Il riferimento è alla vicenda del Cam di Milano, il Centro assistenza ai minori. Una struttura che prima faceva capo alla Provincia e che poi, dopo la scomparsa di questa istituzione, non è rientrata tra le funzioni assegnate alla Città Metropolitana. Si era quindi deciso di chiudere entro il 31 dicembre 2015, ma Regione e Comune di Milano hanno concordato una proroga, costata 250mila euro, fino a tutto il 2016, concedendosi un anno di tempo in più per ricollocare i dipendenti e per trovare una famiglia affidataria ai 17 minori attualmente ancora in carico al centro. Tutti bambini temporaneamente allontanati dal proprio nucleo familiare di origine a causa della situazione di forte difficoltà e disagio che questo attraversa.

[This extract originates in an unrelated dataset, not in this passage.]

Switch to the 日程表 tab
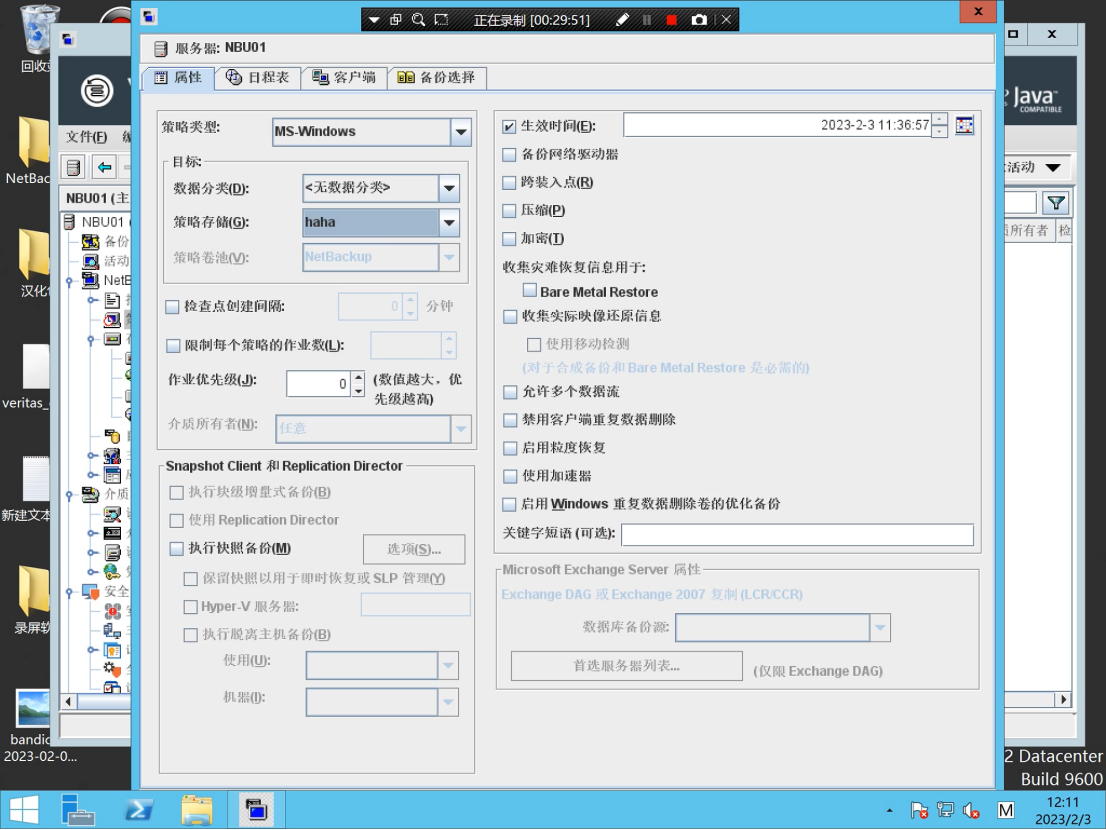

Certamente positivo l’impegno nei confronti dei lavoratori. “Voglio rassicurare tutte le parti sociali e istituzionali coinvolte, oltre che le dipendenti – ha annunciato il consigliere delegato alle Pari opportunità della Città Metropolitana, Rosaria Iardino -: nessuno perderà il posto di lavoro e, ancor più importante, i bambini non risentiranno assolutamente dei cambiamenti che le norme ci impongono”.

Peccato, però, che per trovare una famiglia affidataria a 17 minori ci si impiegherebbe molto meno di un anno. Poche ore, sarebbero sufficienti, vista le decine di disponibilità offerte da aspiranti famiglie accoglienti. Invece si preferisce tenere in vita il Cam per un anno intero, anteponendo le esigenze degli adulti, pur legittime, a quelle dei bambini. Una situazione aggravata dal fatto che il Cam, per legge, non dovrebbe neanche più esistere. Si tratta di un istituto a tutti gli effetti, anche se “mascherato” da comunità educativa: il centro è costituito infatti da 4 comunità educative ospitate nello stesso stabile, un modo per “camuffare” la presenza di un istituto, del tutto simile a quelli che, secondo la legge, avrebbero dovuto essere chiusi entro il 31 dicembre 2006. A inizio novembre 2015, 4 soggetti, tra cui Ai.Bi. – da sempre impegnati al fianco dell’infanzia in difficoltà e tutti con una rete di famiglie disponibili all’affido – erano intervenuti sul tema con un comunicato congiunto in cui si chiedeva di mettere al primo posto il diritto dei minori.

Oltre a non fare l’interesse dei bambini, la soluzione adottata da Regione e Città Metropolitana non convince neppure le dipendenti del Cam, che definiscono le affermazioni di Iordino “incomplete e fuorivianti”.